Most patients with malignant glioma initially seemed unaware or only partly aware of the poor prognosis. Relatives were more aware, more distressed, and often concerned to protect patients from full awareness, which made it difficult to explore with patients directly the possible trade off between quality and length of life. Conceptualising the question as a rational choice ignores the social and emotional context of life threatening disease.
探讨恶性脑胶质瘤患者及其亲属在诊断和治疗后的经历。
为期两年的前瞻性研究,进行家庭访谈。
伦敦的六个神经外科和放疗中心。
75名患者及其66名近亲在诊断时接受访谈,58名患者在放疗后接受访谈,27名患者在复发后接受访谈。

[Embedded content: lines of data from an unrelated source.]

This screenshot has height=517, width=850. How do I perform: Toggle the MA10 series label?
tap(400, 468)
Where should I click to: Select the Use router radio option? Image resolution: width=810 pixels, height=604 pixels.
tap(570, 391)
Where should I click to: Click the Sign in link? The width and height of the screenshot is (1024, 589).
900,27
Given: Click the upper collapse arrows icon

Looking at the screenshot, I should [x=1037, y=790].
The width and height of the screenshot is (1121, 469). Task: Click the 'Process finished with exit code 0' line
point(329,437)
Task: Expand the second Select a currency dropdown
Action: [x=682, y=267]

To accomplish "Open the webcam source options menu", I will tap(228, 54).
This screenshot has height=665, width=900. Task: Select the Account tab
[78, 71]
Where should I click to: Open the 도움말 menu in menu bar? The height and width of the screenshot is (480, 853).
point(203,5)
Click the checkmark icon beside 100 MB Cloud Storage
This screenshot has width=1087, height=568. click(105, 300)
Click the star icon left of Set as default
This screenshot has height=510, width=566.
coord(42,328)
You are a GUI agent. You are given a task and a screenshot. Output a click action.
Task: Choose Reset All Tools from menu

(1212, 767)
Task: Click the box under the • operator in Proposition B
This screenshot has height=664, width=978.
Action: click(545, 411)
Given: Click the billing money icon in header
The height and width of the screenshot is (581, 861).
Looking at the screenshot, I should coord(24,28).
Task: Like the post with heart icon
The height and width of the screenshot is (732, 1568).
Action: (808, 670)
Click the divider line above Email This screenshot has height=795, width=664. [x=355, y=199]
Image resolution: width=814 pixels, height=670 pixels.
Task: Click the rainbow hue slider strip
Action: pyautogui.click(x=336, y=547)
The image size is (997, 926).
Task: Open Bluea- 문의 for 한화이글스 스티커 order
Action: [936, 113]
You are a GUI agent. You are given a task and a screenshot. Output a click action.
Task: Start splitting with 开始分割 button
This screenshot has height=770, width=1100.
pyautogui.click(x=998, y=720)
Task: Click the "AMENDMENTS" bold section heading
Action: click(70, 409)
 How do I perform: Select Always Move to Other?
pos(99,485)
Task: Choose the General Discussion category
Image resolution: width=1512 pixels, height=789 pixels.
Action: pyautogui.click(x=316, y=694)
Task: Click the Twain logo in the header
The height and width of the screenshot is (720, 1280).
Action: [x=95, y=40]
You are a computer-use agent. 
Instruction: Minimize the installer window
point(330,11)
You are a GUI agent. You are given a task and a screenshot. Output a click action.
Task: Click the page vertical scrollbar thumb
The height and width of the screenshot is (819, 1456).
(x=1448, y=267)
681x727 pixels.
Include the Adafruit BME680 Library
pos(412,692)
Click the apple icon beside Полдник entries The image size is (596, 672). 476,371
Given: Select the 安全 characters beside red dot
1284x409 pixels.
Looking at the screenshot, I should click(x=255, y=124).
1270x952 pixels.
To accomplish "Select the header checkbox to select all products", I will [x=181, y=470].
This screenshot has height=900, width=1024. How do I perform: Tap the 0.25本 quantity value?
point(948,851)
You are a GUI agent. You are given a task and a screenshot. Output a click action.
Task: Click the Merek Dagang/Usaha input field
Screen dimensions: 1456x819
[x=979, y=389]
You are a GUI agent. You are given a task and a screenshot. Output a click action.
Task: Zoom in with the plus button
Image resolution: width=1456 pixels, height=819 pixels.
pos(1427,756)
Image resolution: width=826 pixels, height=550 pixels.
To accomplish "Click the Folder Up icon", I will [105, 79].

对可能预后的认知、痛苦程度、对放疗的不满以及对日常生活中严重问题的感知。
在开始放疗时,大多数患者明白自己患有脑肿瘤(95%;71/75),但只有四分之一(19/75)的患者似乎完全意识到预后不良。其他人未意识到(43%;32/75)或只是部分意识到(32%;24/75)。意识越强的患者痛苦程度越高。亲属意识到预后的可能性是患者的三倍(67%;44/66),且痛苦程度更高。虽然39%(29/75)的患者最初对放疗发表了负面评论,但只有17%(13/75)的患者完全不满意。可以与19名完全知情的患者直接讨论接受放疗的决定。12名患者认为如果有医学建议或能提高生存率,放疗是可以接受的。根据患者自己报告的问题评估,只有40%的患者实现了一段时间的病情稳定或缓解,但对治疗的不满并未增加。
大多数恶性胶质瘤患者最初似乎未意识到或只是部分意识到预后不良。亲属的意识更强,痛苦程度更高,并且常常担心让患者完全知情,这使得难以直接与患者探讨生活质量和生命长度之间可能的权衡。将这个问题概念化为理性选择忽略了危及生命疾病的社会和情感背景。